From: Leon Romanovsky <leon@kernel.org>
To: "Leşe Doru Călin" <lesedorucalin01@gmail.com>
Cc: David Miller <davem@davemloft.net>,
netdev@vger.kernel.org, Alexey Kuznetsov <kuznet@ms2.inr.ac.ru>,
Hideaki YOSHIFUJI <yoshfuji@linux-ipv6.org>
Subject: Re: [PATCH v2] net: UDP repair mode for retrieving the send queue of corked UDP socket
Date: Tue, 14 Apr 2020 10:21:32 +0300 [thread overview]
Message-ID: <20200414072132.GU334007@unreal> (raw)

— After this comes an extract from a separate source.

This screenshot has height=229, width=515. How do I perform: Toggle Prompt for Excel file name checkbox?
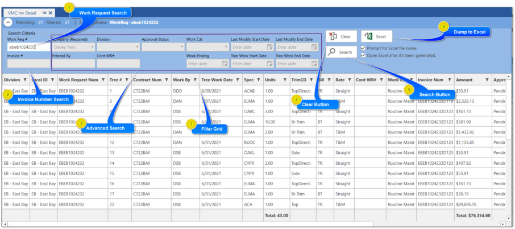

In-Reply-To: <20200413210253.GA28681@white>
On Tue, Apr 14, 2020 at 12:02:54AM +0300, Leşe Doru Călin wrote:
> Hello everyone!
>
> In this year's edition of GSoC, there is a project idea for CRIU to add support
> for checkpoint/restore of cork-ed UDP sockets. But to add it, the kernel API needs
> to be extended.
> This is what this patch does. It adds UDP "repair mode" for UDP sockets in a similar
> approach to the TCP "repair mode", but only the send queue is necessary to be retrieved.
> So the patch extends the recv and setsockopt syscalls. Using UDP_REPAIR option in
> setsockopt, caller can set the socket in repair mode. If it is setted, the
> recv/recvfrom/recvmsg will receive the write queue and the destination of the data.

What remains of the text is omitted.